En juillet 1968, Jean Dumur, envoyé spécial de la «Gazette de Lausanne», remonte aux sources de la contestation estudiantine en Californie en rencontrant Larry Bensky, un de ses grands inspirateurs

Provocateur, Laurence «Larry» Bensky en 1970, lors d'une conférence sur les médias alternatifs dans le Vermont. — © Robert Altman/Michael Ochs Archives/Getty Images
Provocateur, Laurence «Larry» Bensky en 1970, lors d'une conférence sur les médias alternatifs dans le Vermont. — © Robert Altman/Michael Ochs Archives/Getty Images

Du lundi au vendredi en juillet-août, «Le Temps» plonge dans ses archives historiques pour vous faire revivre l'été de l'année 1968. Deux mois de contestation tous azimuts dont on fête le jubilé cette année, avec le «Journal de Genève» et la «Gazette de Lausanne».

Episodes précédents:

«C’est le refus des règles du jeu. C’est le rejet de l’échelle des valeurs d’une société jusque-là fière de son évolution.» Mais qui parle ainsi à la une de la Gazette de Lausanne du 13 juillet 1968? Larry Bensky, journaliste et critique littéraire new-yorkais aujourd’hui âgé de plus de 80 ans qui a fait une belle carrière dans les médias les plus prestigieux des Etats-Unis. Jean Dumur, l’envoyé spécial de la Gazette, parle, lui, de «Laurence» Bensky, «cheveux longs des protestataires, lunettes rondes des intellectuels, Gauloises des jeunes Américains nourris de culture française». Quelle époque que celle où cet homme dirige la revue Ramparts à San Francisco, «au rez-de-chaussée d’un immeuble pisseux»!

© LeTempsArchives.ch
© LeTempsArchives.ch

Ce magazine, «d’inspiration catholique à son origine», était devenu, en cette fin agitée des années 1960, «le porte-parole de la jeunesse contestante, fort d’une célébrité quasi mondiale grâce à ses révélations sur les activités» de la CIA dans les cercles d’étudiants.

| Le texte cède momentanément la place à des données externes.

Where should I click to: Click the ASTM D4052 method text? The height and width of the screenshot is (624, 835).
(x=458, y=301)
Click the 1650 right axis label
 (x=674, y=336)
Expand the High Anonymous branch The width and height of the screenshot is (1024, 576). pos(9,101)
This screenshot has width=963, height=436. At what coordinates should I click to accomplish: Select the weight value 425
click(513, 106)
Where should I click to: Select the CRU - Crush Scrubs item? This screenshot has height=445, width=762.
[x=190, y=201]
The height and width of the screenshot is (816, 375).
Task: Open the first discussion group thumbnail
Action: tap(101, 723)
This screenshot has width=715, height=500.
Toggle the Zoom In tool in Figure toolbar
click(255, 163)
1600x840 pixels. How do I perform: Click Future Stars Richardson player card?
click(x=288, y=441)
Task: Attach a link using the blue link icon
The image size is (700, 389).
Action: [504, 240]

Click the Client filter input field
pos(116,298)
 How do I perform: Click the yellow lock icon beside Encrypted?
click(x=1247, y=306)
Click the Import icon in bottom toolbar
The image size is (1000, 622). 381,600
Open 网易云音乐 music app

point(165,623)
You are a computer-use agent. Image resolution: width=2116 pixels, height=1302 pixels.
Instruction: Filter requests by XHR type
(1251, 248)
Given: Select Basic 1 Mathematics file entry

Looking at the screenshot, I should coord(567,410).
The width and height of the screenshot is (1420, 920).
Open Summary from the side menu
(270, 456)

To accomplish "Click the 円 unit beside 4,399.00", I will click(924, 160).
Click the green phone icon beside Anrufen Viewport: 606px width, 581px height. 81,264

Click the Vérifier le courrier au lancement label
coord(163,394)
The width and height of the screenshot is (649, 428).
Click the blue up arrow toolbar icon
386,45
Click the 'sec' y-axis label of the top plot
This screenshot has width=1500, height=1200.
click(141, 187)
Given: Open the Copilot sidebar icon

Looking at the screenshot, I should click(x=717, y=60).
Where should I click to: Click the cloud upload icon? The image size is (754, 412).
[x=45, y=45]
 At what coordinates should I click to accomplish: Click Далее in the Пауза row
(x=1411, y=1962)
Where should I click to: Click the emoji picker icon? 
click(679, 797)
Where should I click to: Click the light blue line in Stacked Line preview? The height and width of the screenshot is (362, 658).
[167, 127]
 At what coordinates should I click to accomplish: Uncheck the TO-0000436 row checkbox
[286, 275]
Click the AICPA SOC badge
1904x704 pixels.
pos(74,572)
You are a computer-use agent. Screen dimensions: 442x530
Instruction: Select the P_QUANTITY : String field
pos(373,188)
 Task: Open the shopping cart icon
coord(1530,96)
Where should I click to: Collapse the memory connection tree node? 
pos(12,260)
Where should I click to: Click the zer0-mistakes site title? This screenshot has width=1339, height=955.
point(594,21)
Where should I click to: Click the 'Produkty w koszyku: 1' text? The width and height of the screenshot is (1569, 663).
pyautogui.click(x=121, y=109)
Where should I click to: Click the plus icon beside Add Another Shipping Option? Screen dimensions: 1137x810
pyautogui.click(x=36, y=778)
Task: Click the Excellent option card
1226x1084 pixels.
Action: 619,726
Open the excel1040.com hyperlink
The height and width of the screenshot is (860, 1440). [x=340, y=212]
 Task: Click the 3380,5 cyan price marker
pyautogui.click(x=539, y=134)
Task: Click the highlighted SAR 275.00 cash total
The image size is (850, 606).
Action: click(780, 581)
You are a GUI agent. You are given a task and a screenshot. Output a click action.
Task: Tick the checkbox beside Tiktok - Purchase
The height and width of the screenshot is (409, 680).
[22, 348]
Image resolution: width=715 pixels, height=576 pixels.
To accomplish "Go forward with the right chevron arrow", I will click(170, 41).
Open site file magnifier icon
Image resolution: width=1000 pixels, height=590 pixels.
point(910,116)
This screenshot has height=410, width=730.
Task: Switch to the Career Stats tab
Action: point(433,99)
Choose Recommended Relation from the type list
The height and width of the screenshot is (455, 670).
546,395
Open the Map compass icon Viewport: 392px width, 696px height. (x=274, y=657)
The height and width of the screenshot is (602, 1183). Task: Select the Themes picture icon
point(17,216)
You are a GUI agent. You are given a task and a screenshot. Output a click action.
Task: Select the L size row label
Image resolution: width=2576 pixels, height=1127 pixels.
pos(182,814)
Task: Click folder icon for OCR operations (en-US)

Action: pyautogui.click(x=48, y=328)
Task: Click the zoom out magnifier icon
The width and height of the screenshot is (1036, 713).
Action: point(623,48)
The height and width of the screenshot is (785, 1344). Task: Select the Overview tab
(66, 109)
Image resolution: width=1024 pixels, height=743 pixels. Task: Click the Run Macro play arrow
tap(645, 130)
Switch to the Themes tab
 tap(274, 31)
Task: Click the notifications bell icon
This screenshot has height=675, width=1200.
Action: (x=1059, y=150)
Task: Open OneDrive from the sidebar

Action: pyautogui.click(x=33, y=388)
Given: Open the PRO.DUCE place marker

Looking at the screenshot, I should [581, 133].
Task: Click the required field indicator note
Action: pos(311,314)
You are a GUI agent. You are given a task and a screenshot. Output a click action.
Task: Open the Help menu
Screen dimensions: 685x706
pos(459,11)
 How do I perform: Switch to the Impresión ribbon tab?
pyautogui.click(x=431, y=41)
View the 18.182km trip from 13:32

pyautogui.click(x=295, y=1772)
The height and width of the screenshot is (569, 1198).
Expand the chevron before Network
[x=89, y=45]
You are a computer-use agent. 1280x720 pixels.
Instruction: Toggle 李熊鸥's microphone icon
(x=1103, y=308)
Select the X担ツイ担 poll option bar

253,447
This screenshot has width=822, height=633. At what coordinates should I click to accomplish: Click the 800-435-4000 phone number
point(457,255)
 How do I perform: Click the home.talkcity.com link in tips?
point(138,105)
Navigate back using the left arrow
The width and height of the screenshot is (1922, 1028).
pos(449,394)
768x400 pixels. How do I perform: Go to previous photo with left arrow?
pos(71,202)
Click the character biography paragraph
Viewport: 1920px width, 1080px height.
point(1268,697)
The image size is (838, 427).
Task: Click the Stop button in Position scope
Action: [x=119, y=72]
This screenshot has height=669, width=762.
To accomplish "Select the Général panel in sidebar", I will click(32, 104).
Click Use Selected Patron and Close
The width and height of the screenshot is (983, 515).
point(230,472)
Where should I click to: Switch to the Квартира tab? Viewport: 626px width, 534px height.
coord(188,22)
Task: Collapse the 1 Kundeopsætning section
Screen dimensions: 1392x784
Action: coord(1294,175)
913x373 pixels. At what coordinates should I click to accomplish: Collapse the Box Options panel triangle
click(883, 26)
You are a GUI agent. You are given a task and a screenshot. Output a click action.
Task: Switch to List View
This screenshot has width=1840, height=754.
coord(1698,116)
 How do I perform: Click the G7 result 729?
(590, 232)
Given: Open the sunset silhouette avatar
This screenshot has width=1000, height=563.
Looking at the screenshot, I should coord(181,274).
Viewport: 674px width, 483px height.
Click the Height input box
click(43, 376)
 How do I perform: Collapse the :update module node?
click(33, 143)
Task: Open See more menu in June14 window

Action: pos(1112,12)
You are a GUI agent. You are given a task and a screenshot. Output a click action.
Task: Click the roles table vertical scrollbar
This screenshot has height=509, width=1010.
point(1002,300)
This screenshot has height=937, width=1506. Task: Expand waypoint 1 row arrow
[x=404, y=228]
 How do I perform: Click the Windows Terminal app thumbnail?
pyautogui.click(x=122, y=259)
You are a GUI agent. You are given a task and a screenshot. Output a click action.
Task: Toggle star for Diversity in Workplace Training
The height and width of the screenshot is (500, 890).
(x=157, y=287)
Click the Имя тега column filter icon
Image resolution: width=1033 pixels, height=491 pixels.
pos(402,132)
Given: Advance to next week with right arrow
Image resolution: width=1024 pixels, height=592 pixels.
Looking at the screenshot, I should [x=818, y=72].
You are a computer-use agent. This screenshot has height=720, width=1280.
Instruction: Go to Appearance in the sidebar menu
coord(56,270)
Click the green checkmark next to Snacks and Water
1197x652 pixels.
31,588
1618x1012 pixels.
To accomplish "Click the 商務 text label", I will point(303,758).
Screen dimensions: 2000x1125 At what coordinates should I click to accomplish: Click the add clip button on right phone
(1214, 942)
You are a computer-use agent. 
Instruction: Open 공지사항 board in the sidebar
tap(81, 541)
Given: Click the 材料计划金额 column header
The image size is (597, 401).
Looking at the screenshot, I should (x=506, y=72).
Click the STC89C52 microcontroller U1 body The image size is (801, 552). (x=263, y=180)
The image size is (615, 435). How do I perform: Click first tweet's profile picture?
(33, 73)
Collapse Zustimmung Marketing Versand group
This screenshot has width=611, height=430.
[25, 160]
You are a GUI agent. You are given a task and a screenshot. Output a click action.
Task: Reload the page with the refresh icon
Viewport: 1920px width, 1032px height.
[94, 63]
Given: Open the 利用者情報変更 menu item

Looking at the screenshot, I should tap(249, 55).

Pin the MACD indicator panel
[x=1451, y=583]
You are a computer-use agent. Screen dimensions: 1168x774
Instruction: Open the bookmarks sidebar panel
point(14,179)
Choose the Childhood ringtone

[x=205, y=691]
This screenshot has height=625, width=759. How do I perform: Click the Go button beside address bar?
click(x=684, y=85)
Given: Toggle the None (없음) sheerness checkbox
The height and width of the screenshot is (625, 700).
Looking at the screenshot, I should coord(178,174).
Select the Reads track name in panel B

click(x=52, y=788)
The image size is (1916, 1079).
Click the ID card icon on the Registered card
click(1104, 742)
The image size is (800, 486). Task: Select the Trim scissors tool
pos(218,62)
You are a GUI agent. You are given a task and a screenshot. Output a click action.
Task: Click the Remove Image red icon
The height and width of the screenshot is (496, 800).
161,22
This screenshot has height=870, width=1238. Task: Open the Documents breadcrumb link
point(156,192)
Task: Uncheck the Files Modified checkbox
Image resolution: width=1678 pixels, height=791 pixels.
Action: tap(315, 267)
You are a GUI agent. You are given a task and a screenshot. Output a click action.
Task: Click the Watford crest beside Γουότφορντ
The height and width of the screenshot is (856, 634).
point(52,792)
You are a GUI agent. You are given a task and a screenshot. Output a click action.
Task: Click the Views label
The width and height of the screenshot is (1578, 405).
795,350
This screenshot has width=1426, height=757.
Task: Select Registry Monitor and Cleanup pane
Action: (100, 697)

D’un point de vue psychologique, Dumur parle de «complexe d’insoumission» et en fixe l’origine en 1964, lorsque les autorités de Californie avaient commencé à «limiter les droits politiques des étudiants sur le campus de Berkeley». Une mesure qui «provoqua une violente réaction de la part de différents groupes politiques étudiants qui constituèrent le Free Speech Movement». Ce type de manifestation était totalement inédit pour l’époque. Et très moderne dans son fonctionnement: sans hiérarchie, avec des leaders tout à fait informels.

Le poids de la guerre

La cause fondamentale de ces nouvelles exigences en matière de liberté d’expression politique, c’était la guerre du Vietnam. «Tel un catalyseur», elle les a précipitées. On savait alors «de quel poids le conflit [pesait] sur les finances fédérales», mais on savait moins «de quel poids il [pesait] sur un nombre grandissant de consciences», depuis plus de dix ans qu’il durait. On parle alors précisément d’«objection de conscience».

Comment cette dernière se manifeste-t-elle? La Gazette précise: «Certains refusent de remplir toute obligation militaire, encourant des peines qui vont jusqu’à cinq ans d’emprisonnement. D’autres – ils sont plus nombreux – recourent à des subterfuges, se cachant aux Etats-Unis même sous de faux noms et à la rigueur de fausses barbes, fuyant en Europe où ils obtiennent assez facilement des permis de séjour pour étudiants, se réfugiant au Canada.» Pour échapper au rôle de chair à canon.

Marcuse, Leary…

Mais Jean Dumur remarque aussi ceci, à la lumière de ce que lui dit Bensky: «la contestation» des jeunes «a maintenant débordé le cadre des infimes minorités». Elle a «des maîtres à penser, des prophètes»: «L’Europe connaît les noms d’Herbert Marcuse», le philosophe radical «qui enseigna précisément à l’Université de Berkeley, et de Timothy Leary, l’apôtre d’un usage raisonné des drogues». Autrement dit: avocat du LSD. Mais elle en ignore beaucoup d’autres, que l’histoire a d’ailleurs aussi oubliés.

Quoi qu’il en soit, conclut le quotidien lausannois, «à défaut d’une idéologie claire, dans leurs attaques les jeunes Américains font preuve de beaucoup de fougue. […] Les polémistes visent l’establishment à tous les niveaux, récusant l’adhésion puritaine à un système que les aînés voulaient béni par Dieu et auquel chacun se conformait avec la conviction d’agir pour le Bien contre le Mal.» Cette vision manichéenne de la société avait vécu.